Are Japanese offended by tattoos?

In Japan, tattoos are often viewed as unacceptable, which may lead one to reconsider getting one in this country due to social stigmatization. Locations such as hot springs, bathhouses, gyms, and public beaches are likely to deny entry to those with tattoos.

Why tattoo is taboo in Japan?

Tattooing in Japan became stigmatized around the 7th century, when it became associated with criminal activity. Those who committed crimes would sometimes receive tattoos as a form of punishment, serving as a visible reminder of their wrongdoing to others.

Can I get a job in Japan if I have tattoos?

Do tattoos have a negative impact on job opportunities in companies? In Japan, many companies refuse to hire individuals with tattoos, as they are perceived as anti-social or linked to anti-social behavior.

Why are tattoos illegal in Korea?

For centuries, tattoos in South Korea, known as munshin, have been seen in a negative light. In the Koryo dynasty, which reigned from 918 to 1392 A.D., individuals were forcefully tattooed on their faces or arms as a way of marking them as slaves or listing the crimes they had committed.

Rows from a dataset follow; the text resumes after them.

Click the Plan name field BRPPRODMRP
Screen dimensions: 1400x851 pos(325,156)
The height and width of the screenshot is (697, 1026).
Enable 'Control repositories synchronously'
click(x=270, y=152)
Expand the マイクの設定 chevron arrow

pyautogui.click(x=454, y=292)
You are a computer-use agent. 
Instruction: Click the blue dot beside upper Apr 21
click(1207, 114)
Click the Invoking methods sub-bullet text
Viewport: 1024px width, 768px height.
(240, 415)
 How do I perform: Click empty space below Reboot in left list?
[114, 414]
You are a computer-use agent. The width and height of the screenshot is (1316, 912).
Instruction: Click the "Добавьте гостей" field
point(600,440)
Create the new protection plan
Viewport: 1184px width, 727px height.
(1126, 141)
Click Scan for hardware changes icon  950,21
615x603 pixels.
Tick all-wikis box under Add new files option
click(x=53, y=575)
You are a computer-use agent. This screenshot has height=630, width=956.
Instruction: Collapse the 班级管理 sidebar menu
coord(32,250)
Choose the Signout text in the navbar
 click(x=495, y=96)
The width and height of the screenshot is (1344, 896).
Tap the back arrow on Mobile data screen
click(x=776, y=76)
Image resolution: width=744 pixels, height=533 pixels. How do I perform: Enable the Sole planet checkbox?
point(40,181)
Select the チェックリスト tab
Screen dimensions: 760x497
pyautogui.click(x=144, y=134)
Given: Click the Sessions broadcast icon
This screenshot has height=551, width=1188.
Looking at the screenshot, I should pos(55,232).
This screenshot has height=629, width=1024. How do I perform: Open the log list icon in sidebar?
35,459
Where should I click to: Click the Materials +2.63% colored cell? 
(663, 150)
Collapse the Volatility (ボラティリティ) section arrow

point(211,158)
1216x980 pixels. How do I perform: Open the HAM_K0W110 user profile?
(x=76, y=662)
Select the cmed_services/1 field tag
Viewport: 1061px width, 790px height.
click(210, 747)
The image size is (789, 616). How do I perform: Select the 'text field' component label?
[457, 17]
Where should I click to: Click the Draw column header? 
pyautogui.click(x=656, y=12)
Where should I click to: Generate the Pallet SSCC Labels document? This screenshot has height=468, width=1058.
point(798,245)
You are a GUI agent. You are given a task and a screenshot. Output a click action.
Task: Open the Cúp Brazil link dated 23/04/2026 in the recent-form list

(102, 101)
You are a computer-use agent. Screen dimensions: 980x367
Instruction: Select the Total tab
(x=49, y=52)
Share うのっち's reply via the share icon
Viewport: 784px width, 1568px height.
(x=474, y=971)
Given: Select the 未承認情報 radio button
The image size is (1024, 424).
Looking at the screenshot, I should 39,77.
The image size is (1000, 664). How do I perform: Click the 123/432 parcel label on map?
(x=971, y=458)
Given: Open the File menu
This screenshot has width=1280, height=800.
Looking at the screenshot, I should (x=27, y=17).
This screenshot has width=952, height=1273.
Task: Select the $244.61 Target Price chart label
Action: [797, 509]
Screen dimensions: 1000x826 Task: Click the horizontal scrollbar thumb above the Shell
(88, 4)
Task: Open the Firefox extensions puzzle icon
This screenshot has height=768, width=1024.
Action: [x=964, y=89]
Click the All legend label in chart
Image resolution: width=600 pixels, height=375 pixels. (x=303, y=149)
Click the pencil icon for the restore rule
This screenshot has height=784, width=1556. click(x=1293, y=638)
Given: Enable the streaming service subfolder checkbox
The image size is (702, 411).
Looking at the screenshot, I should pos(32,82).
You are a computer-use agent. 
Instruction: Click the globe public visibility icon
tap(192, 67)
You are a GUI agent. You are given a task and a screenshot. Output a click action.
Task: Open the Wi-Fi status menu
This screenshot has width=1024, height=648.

It is important to note that not all Japanese people hold negative views towards tattoos. In fact, there are some individuals who view tattoos as a form of art and self-expression. However, these individuals may still face discrimination and judgement from others who hold traditional values.

In recent years, there have been efforts to change the negative attitudes towards tattoos in Japan. Some tattoo artists and advocates have started campaigns to educate the public on the history and cultural significance of tattoos in Japan. This has helped to change some people’s perceptions and increase acceptance towards tattoos.

There have also been some changes in policies regarding tattoos in certain industries. For example, some hot springs and public pools have relaxed their no-tattoo policies to accommodate foreign tourists who may have tattoos. However, these changes are not yet widespread and many establishments still maintain strict no-tattoo policies.

Overall, while tattoos may still be viewed negatively by some in Japanese society, it is important to recognize the significance they hold in Japan’s cultural history. As society continues to evolve and become more accepting of individuality and self-expression, it is possible that attitudes towards tattoos will continue to shift towards greater acceptance.